Fragmento proporcionado
★ ★ ★ ★ ★

Por: Jan Charlie
En Michoacán, la discusión pública se ha ido polarizando entre dos narrativas que, aunque opuestas, conviven al mismo tiempo: por un lado, la idea de que se está combatiendo la corrupción del pasado; por el otro, la percepción de que se trata de una justicia selectiva, cercana a una “cacería de brujas”.
El caso del exgobernador Silvano Aureoles Conejo y sus exfuncionarios ha sido el punto de quiebre. Las detenciones, investigaciones y órdenes de aprehensión han sido presentadas como un golpe contundente contra la corrupción. Sin embargo, en paralelo, crece una pregunta incómoda, ¿por qué ahora sí, y antes no?
Porque si algo caracteriza a la política michoacana y mexicana en general, es la continuidad de la impunidad; los gobiernos de Leonel Godoy Rangel y Lázaro Cárdenas Batel también tuvieron señalamientos, crisis y episodios polémicos, pero nunca derivaron en procesos penales de alto impacto, bueno pues, “no hubo detenciones espectaculares ni persecuciones judiciales visibles”, simplemente el tiempo pasó… y los expedientes, si existieron, se diluyeron.
Hoy, bajo el gobierno de Alfredo Ramírez Bedolla y con Morena como fuerza dominante, el discurso es distinto, combate frontal a la corrupción… pero la realidad política obliga a matizar.
La justicia no sólo depende de pruebas, sino también de timing político, correlación de fuerzas y control institucional, y ahí está el punto central, porque en México, y Michoacán no es la excepción, la justicia rara vez es retroactiva de manera pareja.
Se activa con fuerza contra quienes ya no tienen poder, mientras que quienes lo conservan o están alineados con él enfrentan menor presión inmediata; no necesariamente porque sean inocentes o culpables, sino porque el sistema político así funciona.
Esto no significa que las investigaciones actuales sean falsas, ni tampoco que todos los señalados sean víctimas, pero sí abre una duda legítima, ¿estamos viendo justicia… o simplemente el cambio de manos del poder?
La respuesta quizá no sea cómoda, pero a esto se suma otro elemento clave que definirá el rumbo del estado, la guerra interna dentro de Morena; lo que hoy parece un bloque sólido, en realidad está dividido.

★ ★ ★ ★ ★

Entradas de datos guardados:
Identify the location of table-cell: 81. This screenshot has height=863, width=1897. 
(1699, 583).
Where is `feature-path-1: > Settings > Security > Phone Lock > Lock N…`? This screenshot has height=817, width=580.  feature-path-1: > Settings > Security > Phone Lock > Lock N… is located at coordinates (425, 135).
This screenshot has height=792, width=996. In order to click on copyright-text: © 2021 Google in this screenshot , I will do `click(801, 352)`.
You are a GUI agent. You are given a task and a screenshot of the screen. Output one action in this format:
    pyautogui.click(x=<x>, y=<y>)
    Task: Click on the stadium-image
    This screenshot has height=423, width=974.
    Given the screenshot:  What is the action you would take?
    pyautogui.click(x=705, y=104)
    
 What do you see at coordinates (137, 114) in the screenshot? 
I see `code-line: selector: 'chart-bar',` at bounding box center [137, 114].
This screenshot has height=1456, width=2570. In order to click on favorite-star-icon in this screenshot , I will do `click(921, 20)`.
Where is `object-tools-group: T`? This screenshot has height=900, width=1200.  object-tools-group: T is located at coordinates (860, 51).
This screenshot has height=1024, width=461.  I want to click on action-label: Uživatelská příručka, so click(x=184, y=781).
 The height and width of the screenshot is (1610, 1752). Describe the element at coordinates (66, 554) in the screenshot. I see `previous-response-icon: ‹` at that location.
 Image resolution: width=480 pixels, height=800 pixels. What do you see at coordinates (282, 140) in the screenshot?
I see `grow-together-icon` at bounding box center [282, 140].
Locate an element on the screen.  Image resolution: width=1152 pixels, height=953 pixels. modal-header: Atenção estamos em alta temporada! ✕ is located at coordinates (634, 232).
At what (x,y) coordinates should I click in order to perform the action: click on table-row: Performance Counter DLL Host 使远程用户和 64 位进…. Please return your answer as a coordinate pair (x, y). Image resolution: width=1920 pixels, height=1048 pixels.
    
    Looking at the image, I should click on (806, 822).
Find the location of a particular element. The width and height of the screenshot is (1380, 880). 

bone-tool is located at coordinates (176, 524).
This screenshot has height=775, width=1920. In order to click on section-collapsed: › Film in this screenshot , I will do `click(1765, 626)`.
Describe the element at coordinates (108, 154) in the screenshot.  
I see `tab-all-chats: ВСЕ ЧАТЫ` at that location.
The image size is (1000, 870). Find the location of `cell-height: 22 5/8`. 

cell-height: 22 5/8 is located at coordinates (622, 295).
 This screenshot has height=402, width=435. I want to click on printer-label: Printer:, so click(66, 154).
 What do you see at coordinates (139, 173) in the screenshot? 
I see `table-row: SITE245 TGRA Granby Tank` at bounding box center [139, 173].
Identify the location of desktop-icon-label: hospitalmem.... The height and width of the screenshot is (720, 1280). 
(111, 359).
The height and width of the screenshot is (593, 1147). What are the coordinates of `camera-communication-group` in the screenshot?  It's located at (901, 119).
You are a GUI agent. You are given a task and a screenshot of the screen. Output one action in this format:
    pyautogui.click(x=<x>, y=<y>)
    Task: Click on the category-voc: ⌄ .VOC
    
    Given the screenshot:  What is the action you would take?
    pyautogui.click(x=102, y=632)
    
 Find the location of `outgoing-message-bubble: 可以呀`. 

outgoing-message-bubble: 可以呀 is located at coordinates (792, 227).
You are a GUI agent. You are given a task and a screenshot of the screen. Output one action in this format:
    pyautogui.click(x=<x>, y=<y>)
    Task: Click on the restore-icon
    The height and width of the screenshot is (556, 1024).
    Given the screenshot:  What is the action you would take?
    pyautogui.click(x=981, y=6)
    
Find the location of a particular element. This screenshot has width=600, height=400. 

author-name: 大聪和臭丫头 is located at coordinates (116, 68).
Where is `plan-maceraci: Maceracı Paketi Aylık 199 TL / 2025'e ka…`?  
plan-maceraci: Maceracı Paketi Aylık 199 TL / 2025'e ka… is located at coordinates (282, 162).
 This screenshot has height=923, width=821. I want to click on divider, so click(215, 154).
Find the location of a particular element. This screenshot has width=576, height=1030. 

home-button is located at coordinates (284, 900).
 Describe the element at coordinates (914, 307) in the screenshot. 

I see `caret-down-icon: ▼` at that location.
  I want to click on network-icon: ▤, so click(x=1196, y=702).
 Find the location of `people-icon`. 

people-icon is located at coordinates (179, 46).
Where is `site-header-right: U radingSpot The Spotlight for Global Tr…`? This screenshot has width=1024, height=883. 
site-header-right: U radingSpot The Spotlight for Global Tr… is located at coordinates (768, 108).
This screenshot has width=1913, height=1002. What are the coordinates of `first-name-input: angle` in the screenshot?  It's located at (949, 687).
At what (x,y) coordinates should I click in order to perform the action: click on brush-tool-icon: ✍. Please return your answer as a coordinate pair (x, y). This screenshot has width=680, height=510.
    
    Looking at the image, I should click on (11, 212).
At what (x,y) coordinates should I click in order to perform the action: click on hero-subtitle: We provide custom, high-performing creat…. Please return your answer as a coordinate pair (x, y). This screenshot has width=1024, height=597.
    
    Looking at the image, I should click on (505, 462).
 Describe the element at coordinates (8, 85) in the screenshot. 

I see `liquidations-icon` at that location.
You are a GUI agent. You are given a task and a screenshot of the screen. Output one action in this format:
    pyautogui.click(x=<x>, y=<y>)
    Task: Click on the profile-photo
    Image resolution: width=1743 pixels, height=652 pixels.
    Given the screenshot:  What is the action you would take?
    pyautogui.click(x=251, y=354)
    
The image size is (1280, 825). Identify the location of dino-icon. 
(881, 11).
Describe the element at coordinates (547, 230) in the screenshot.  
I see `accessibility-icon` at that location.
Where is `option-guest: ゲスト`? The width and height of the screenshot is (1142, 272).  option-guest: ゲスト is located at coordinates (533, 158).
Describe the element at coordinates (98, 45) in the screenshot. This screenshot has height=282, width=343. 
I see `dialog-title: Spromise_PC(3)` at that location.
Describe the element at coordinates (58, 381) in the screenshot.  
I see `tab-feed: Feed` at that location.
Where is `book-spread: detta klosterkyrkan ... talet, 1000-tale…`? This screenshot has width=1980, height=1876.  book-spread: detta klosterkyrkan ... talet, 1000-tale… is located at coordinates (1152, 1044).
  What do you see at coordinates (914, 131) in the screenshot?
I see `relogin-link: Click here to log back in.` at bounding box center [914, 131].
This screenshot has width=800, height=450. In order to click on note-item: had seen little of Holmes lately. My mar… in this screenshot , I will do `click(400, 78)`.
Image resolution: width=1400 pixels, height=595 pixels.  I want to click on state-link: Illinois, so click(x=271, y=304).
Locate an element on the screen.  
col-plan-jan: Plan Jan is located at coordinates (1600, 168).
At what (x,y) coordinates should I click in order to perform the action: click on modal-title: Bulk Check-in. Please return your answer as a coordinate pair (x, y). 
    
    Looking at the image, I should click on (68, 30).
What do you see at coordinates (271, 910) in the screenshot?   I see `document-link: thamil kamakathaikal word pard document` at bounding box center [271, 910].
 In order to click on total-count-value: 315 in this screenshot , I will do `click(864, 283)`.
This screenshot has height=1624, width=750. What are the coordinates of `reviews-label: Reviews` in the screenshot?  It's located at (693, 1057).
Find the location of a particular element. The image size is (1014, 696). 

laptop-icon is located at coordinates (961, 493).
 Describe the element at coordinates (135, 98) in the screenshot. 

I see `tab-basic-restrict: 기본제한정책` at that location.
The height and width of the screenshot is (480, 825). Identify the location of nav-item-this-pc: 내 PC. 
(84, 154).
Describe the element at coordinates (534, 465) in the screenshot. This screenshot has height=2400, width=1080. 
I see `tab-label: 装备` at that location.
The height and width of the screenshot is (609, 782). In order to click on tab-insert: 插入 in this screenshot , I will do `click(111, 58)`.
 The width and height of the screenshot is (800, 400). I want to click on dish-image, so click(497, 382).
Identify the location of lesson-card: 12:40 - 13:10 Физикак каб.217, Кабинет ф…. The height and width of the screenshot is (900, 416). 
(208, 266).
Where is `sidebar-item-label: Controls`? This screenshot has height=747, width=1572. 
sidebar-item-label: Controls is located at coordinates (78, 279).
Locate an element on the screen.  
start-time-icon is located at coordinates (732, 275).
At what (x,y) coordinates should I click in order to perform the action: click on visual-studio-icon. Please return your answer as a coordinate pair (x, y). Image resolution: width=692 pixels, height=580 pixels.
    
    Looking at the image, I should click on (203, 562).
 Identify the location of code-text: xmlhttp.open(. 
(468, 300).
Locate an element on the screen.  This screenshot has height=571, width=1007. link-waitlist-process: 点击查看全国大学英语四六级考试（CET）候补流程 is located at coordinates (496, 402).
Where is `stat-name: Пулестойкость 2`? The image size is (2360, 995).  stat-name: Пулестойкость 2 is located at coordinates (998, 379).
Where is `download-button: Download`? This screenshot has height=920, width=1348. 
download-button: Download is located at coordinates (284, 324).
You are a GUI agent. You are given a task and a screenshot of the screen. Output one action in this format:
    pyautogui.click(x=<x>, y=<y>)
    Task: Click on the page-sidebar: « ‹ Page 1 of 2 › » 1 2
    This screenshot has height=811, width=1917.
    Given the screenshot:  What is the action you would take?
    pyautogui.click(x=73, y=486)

★ ★ ★ ★ ★

Planteamiento del problema
Diga si cada afirmación concuerda con el fragmento sobre la justicia en Michoacán, respondiendo sí o no y citando literalmente las palabras que lo deciden. (a) Los gobiernos de Leonel Godoy Rangel y Lázaro Cárdenas Batel derivaron en procesos penales de alto impacto. (b) Las investigaciones actuales son falsas. (c) La guerra interna dentro de Morena es un elemento clave que definirá el rumbo del estado.

Espacio de respuesta
(a) No: "nunca derivaron en procesos penales de alto impacto".
(b) No: "Esto no significa que las investigaciones actuales sean falsas".
(c) Sí: "otro elemento clave que definirá el rumbo del estado, la guerra interna dentro de Morena".